When I run this, using %ITER_DATES_YTD();, nothing is even printed to my log. What am I missing here? I basically want to iterate through "YTD" columns, like these d0101, d0102, d0103, ....

解决方案

This is more a transposition problem than a macro / data step problem.

The core problem is that you have data in the metadata, meaning the 'date' is encoded in the column names.

Example 1:

Transpose the data, then use the d<yymm> _name_ values to compute an actual date.

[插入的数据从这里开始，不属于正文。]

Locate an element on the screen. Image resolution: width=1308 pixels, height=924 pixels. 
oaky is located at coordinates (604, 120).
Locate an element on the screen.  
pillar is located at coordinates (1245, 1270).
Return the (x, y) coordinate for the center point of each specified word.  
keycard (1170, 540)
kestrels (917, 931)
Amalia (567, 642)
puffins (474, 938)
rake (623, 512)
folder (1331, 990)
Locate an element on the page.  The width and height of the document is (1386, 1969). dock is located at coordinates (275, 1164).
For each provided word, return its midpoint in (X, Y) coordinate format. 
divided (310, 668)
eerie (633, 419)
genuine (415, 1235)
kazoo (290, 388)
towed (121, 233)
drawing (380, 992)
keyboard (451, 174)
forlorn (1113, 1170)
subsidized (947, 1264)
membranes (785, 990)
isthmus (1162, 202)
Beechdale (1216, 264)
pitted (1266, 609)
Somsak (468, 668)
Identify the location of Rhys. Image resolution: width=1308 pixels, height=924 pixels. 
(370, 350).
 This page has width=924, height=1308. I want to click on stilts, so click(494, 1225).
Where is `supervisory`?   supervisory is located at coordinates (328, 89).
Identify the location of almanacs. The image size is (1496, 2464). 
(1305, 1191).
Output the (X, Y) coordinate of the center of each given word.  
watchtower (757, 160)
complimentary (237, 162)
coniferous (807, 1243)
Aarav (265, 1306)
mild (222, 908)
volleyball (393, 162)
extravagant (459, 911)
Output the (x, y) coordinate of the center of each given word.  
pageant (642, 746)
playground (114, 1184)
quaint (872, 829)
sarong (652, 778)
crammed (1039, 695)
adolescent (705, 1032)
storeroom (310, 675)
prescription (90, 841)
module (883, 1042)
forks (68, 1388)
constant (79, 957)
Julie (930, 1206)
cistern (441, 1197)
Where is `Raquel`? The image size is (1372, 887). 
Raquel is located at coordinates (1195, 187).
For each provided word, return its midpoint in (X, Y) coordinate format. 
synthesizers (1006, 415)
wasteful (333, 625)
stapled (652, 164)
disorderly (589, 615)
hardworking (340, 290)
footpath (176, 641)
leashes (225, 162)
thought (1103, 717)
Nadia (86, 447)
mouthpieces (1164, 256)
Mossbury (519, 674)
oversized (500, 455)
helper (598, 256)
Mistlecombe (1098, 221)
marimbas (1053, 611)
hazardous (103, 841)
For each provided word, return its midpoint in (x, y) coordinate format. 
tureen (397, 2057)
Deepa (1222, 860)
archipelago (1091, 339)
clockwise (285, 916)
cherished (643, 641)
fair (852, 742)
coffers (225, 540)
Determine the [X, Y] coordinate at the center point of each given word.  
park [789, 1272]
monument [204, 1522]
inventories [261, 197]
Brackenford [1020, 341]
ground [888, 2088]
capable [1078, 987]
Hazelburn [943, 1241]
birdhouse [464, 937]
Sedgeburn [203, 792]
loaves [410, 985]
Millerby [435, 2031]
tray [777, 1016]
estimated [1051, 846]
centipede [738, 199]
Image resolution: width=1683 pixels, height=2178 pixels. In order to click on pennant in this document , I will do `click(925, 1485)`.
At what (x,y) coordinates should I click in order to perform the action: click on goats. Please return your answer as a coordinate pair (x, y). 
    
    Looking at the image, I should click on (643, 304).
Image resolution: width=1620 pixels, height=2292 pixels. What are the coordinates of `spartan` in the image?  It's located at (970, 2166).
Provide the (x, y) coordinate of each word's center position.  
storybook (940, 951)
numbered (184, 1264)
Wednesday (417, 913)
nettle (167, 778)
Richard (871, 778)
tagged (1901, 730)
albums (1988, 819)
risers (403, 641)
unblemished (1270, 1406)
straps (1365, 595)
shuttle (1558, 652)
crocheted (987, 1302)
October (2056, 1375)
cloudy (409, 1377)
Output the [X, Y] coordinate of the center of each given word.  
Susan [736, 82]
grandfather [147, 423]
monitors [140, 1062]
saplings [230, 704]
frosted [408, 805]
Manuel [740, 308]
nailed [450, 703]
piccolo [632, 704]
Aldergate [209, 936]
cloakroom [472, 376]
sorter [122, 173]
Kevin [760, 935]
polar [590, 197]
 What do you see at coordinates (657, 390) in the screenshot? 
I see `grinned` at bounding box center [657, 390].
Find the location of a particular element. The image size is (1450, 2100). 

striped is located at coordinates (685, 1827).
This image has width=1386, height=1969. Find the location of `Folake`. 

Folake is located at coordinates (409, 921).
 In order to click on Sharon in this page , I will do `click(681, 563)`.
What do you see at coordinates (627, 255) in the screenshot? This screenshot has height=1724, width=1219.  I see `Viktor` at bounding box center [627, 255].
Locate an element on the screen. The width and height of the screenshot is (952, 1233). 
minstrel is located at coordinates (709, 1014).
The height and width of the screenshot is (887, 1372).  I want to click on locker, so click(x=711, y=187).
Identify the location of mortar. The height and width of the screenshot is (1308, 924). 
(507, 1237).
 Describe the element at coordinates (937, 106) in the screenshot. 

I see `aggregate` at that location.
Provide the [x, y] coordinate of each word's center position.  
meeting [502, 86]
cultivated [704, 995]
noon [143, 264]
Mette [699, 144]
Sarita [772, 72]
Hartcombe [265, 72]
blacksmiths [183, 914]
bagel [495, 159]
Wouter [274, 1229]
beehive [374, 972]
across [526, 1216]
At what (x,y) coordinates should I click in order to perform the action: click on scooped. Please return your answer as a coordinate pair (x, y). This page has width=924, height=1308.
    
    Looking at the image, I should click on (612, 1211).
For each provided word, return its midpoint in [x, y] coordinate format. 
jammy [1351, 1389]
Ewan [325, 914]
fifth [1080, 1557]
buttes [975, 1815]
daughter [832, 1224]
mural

proc transpose data=have out=have_t(rename=col1=value);
  by id;
run;

data want (keep=id date value);
  set have_t;

  * convert the variable name has day-in-year metadata into some regular data;
  date = input (cats(year(today()),substr(_name_,2)),yymmdd10.);

  format date yymmdd10.;
run;

Example 2:

Do an array based transposition. The D<mm><dd> variables are being used in a role of value_at_date, and are easily arrayed due to a consistent naming convention. The VNAME function extricates the original variable name from the array reference and computes a date value from the <mm><dd> portion

data want;
  set have;
  array value_at_date d:;

  do index = 1 to dim(value_at_date);
    date = input(cats(year(today()),substr(VNAME(value_at_date(index)),2)), yymmdd10.);
    value = value_at_date(index);
    output;
  end;

  format date yymmdd10.;
  keep id date value;
run;

这篇关于SAS:在宏中从开始到结束日期迭代的文章就介绍到这了，希望我们推荐的答案对大家有所帮助，也希望大家多多支持IT屋！